The double exact molecular recognition property of the molecular imprinting polymers and aptamers led to the superb sensing properties. This satisfactory sensory function can be attributed to the fact that in the proposed method, while binding the target molecule to the aptamer, entrapment in the polydopamine polymer matrix is another effective factor for stabilizing the analyte at the electrode surface, and thus the stability and selectivity in this method is increased. In this regard, the EIS response of the MIP-aptamer nanohybrid/Ni₃(BTC)₂ MOF@SPCE, aptamer/Ni₃(BTC)₂ MOF@SPCE and MIP/Ni₃(BTC)₂ MOF@SPCE, aptamer/Ni₃(BTC)₂ MOF@SPCE with 10⁵ PFU/mL of SARS-CoV-2 virus was also examined (Fig. S3). The obtained results showed that the hybrid detection system in MIP-aptamer nanohybrid/Ni₃(BTC)₂ MOF@SPCE had better sensitivity, selectivity, and detection efficiency recognition. In addition, this strategy to increase the sensitivity of the sensor has been used in several literature [22, 26, 29,61,62].
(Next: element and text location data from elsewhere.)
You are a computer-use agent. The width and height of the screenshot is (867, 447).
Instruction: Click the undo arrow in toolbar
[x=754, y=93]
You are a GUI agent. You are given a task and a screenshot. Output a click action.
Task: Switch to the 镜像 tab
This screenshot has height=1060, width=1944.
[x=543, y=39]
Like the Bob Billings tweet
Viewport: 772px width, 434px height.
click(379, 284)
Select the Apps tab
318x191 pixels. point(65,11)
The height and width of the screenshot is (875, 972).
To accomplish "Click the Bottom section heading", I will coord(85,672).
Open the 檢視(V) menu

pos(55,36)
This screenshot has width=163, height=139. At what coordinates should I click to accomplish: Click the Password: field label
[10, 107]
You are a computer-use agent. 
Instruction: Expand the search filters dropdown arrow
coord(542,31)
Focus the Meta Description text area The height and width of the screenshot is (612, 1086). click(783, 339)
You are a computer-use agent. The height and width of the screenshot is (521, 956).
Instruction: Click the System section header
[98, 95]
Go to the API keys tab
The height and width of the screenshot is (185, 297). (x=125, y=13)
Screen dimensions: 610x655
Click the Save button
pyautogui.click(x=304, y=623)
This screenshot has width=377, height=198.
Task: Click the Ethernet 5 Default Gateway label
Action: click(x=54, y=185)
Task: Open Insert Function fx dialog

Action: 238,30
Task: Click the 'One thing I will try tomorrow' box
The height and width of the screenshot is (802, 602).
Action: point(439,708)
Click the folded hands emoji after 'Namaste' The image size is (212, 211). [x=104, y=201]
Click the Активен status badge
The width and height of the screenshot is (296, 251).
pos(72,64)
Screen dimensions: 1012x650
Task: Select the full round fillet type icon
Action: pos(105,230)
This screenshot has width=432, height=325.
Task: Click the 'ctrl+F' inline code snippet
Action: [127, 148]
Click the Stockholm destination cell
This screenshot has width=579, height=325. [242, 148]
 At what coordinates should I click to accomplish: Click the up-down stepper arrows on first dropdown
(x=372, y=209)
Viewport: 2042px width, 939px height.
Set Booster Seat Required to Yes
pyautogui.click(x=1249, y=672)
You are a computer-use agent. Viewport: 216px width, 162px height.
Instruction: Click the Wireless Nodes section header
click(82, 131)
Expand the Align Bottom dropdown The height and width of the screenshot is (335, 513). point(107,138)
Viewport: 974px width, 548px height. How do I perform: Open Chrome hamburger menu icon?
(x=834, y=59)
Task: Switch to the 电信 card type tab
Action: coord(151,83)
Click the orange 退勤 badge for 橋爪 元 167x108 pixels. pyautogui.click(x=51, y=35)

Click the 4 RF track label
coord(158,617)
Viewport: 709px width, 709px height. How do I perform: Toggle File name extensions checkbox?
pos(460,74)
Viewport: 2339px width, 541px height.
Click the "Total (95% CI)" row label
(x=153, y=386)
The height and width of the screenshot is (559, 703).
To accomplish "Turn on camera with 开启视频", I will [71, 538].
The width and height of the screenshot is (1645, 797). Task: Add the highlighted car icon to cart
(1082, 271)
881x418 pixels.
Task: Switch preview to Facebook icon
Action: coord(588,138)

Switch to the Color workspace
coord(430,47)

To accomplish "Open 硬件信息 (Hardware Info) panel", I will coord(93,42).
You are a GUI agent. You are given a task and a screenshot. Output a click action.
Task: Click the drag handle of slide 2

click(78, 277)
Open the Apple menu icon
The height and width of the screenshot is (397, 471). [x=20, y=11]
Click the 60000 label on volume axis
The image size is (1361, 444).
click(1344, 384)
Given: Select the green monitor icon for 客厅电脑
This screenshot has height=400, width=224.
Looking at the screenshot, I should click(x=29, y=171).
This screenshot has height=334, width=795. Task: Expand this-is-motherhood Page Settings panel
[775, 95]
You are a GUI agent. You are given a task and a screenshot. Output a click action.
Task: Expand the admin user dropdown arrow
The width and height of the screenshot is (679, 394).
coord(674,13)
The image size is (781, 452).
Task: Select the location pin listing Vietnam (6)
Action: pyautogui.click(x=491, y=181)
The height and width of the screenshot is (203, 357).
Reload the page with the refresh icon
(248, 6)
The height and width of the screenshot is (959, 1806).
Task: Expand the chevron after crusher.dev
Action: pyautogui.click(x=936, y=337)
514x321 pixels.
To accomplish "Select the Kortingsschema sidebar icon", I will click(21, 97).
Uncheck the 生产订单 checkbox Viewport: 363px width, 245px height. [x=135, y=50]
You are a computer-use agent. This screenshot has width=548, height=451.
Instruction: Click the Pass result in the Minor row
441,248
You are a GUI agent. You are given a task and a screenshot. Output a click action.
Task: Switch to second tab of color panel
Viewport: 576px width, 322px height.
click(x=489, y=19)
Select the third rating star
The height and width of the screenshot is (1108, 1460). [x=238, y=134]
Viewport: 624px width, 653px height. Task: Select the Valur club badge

Application of the proposed MIP-aptamer nanohybrid in real samples

Potential of clinical application of the MIP-aptamer nanohybrid was assessed by diagnosis of SARS-CoV-2 virus in real samples of sick and healthy individuals in VTM previously confirmed by PCR. Each sample was tested with the proposed biosensor and measuring EIS in redox probe solution under optimal conditions. The results summarized in Table 1 showed that the MIP-aptamer nanohybrid was able to detect SARS-CoV-2 infection as benchmarked by PCR test with 100% sensitivity (positive percent agreement) and samples of healthy individuals with 100% specificity (negative percent agreement). These results showed that the MIP-aptamer nanohybrid was able to detect SARS-CoV-2 virus in actual clinical samples and can be used in real clinical samples.

Table 1.

Measurement of SARS-CoV-2 virus in real samples with MIP-aptamer nanohybrid

Patients	PCR test	MIP-aptamer nanohybrid test	Patients	PCR test	MIP-aptamer nanohybrid test
#1	˗˗	˗˗	#16	+	+
#2	˗˗	˗˗	#17	+	+
#3	˗˗	˗˗	#18	+	+
#4	˗˗	˗˗	#19	+	+
#5	˗˗	˗˗	#20	+	+
#6	˗˗	˗˗	#21	+	+
#7	˗˗	˗˗	#22	+	+
#8	˗˗	˗˗	#23	+	+
#9	˗˗	˗˗	#24	+	+
#10	˗˗	˗˗	#25	+	+
#11	˗˗	˗˗	#26	+	+
#12	˗˗	˗˗	#27	+	+
#13	˗˗	˗˗	#28	+	+
#14	˗˗	˗˗	#29	+	+
#15	˗˗	˗˗	#30	+	+

Also, for feasibility of using the MIP-aptamer nanohybrid with the aim of quantitative detection of the SARS-CoV-2 virus in real sample, saliva and VTM samples spiked with SARS-CoV-2 virus were analyzed. The spiked samples were estimated using calibration curves, and the relevant data are summarized in Table S1. The recovery was from 98 to 104% and, also, the RSDs were found to be 4.2%. These results indicate that the MIP-aptamer nanohybrid can be used to quantitatively detect the SARS-CoV-2 virus in real samples with relatively good accuracy.

Conclusions

We offered a dual-recognition strategy based on a hybrid of MIP-aptamer for sensitive and selective diagnosis of SARS-CoV-2 virus using a disposable SPCE modified by in situ growth Ni-BTC MOF as a suitable substrate with a high surface area for covalent immobilization of amino-functionalized aptamer. The results showed that the strategy based on dual recognition system compared to single element sensors (aptamer or MIP), showed more selectivity than the SARS-CoV-2 virus and facilitated detection in real samples, which may be due to the presence bonded cavities in proportion to the shape, size, and functional groups according to the SARS-CoV-2 virus. This strategy led to the development of one of the most sensitive biosensors capable of detecting intact SARS-CoV-2 virus in real samples of sick and healthy individuals. The proposed biosensor showed advantages such as excellent selectivity, wide dynamic range, good precision, stability, and superior sensitivity. The proposed strategy could potentially be used to create sensitive and selective biosensors as a significant device for detecting other pathogens.

Supplementary Information

Below is the link to the electronic supplementary material.

Declarations

Ethics approval and consent to participate

All experimental protocols were approved by the Experimentation Ethics Committee of Ilam University of Medical Sciences (Code: IR. MEDILAM. REC.1399.210). The clinical samples were provided from a local clinical laboratory. Informed consent was obtained from all participants included in the study.

Conflict of interest

The authors declare no competing interests.